[Exercise requirements]:
Print out the entries, word for word.

[Extracted material]:
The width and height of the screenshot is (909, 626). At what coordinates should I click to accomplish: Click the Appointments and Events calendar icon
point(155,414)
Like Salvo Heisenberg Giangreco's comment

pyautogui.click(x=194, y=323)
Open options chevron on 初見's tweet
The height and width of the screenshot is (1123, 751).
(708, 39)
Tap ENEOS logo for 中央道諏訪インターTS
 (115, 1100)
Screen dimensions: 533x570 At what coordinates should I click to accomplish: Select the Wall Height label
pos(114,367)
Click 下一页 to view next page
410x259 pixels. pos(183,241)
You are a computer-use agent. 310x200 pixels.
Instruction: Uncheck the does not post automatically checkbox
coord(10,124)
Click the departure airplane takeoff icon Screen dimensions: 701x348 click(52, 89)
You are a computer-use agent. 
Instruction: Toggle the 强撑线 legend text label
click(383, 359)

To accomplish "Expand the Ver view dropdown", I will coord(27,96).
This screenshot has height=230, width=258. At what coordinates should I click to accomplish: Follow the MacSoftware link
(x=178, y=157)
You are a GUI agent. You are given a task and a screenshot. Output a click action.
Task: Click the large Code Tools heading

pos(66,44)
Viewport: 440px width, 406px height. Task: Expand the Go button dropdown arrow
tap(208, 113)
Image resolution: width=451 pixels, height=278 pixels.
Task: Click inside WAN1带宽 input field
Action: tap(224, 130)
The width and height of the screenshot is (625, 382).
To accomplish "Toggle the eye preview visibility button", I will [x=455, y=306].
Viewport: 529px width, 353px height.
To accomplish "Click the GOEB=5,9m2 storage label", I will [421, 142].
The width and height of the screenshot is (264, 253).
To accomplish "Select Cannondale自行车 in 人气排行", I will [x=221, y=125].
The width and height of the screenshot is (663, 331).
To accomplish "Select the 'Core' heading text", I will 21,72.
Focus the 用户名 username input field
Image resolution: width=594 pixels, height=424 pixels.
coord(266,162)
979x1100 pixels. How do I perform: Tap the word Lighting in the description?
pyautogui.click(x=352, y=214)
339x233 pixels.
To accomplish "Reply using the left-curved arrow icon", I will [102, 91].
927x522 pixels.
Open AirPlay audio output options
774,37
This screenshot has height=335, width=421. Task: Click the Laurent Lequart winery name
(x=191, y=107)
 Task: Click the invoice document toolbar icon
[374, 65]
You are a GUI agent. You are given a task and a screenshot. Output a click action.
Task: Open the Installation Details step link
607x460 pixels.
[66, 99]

[Expected answer]:
The width and height of the screenshot is (909, 626). At what coordinates should I click to accomplish: Click the Appointments and Events calendar icon
point(155,414)
Like Salvo Heisenberg Giangreco's comment

pyautogui.click(x=194, y=323)
Open options chevron on 初見's tweet
The height and width of the screenshot is (1123, 751).
(708, 39)
Tap ENEOS logo for 中央道諏訪インターTS
 (115, 1100)
Screen dimensions: 533x570 At what coordinates should I click to accomplish: Select the Wall Height label
pos(114,367)
Click 下一页 to view next page
410x259 pixels. pos(183,241)
You are a computer-use agent. 310x200 pixels.
Instruction: Uncheck the does not post automatically checkbox
coord(10,124)
Click the departure airplane takeoff icon Screen dimensions: 701x348 click(52, 89)
You are a computer-use agent. 
Instruction: Toggle the 强撑线 legend text label
click(383, 359)

To accomplish "Expand the Ver view dropdown", I will coord(27,96).
This screenshot has height=230, width=258. At what coordinates should I click to accomplish: Follow the MacSoftware link
(x=178, y=157)
You are a GUI agent. You are given a task and a screenshot. Output a click action.
Task: Click the large Code Tools heading

pos(66,44)
Viewport: 440px width, 406px height. Task: Expand the Go button dropdown arrow
tap(208, 113)
Image resolution: width=451 pixels, height=278 pixels.
Task: Click inside WAN1带宽 input field
Action: tap(224, 130)
The width and height of the screenshot is (625, 382).
To accomplish "Toggle the eye preview visibility button", I will [x=455, y=306].
Viewport: 529px width, 353px height.
To accomplish "Click the GOEB=5,9m2 storage label", I will [421, 142].
The width and height of the screenshot is (264, 253).
To accomplish "Select Cannondale自行车 in 人气排行", I will [x=221, y=125].
The width and height of the screenshot is (663, 331).
To accomplish "Select the 'Core' heading text", I will 21,72.
Focus the 用户名 username input field
Image resolution: width=594 pixels, height=424 pixels.
coord(266,162)
979x1100 pixels. How do I perform: Tap the word Lighting in the description?
pyautogui.click(x=352, y=214)
339x233 pixels.
To accomplish "Reply using the left-curved arrow icon", I will [102, 91].
927x522 pixels.
Open AirPlay audio output options
774,37
This screenshot has height=335, width=421. Task: Click the Laurent Lequart winery name
(x=191, y=107)
 Task: Click the invoice document toolbar icon
[374, 65]
You are a GUI agent. You are given a task and a screenshot. Output a click action.
Task: Open the Installation Details step link
607x460 pixels.
[66, 99]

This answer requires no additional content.